Note: This article does not constitute tax advice. Tax law is subject to change. Talk to your tax adviser for full details.
If you are a small business owner and drive a lot for your business, an IRS tax rule could save you money.
IRS Section 179 includes a vehicle depreciation write-off for 2014. It lets you rapidly depreciate a new or pre-owned vehicle up to 60 percent of its value in your first year of ownership. Tax depreciation doesn’t mean that if you sell your vehicle, you won’t get as much money for it. It means that when it’s time to pay your federal income tax, self-employment tax, and possibly even your state income tax, your bill will be reduced.

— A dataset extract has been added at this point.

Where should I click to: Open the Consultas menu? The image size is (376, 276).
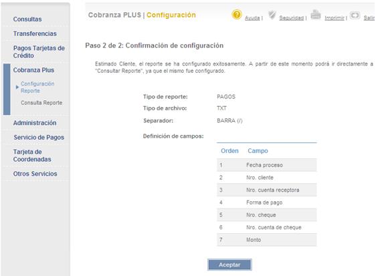tap(27, 19)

To take advantage of this write-off, the gross vehicle weight rating—which is the weight of the car when it’s fully loaded with people and cargo—must be at least 6,000 lbs. You can usually find the GVWR on the sticker where the driver’s door closes. Vehicles with GVWR’s this high are typically heavy SUVs, trucks and vans such as the BMW X5 or X6.
The second qualification is that at least 50 percent of your vehicle’s miles must have been for business use. The higher the percentage of miles used for business, the more you can depreciate your vehicle for tax purposes.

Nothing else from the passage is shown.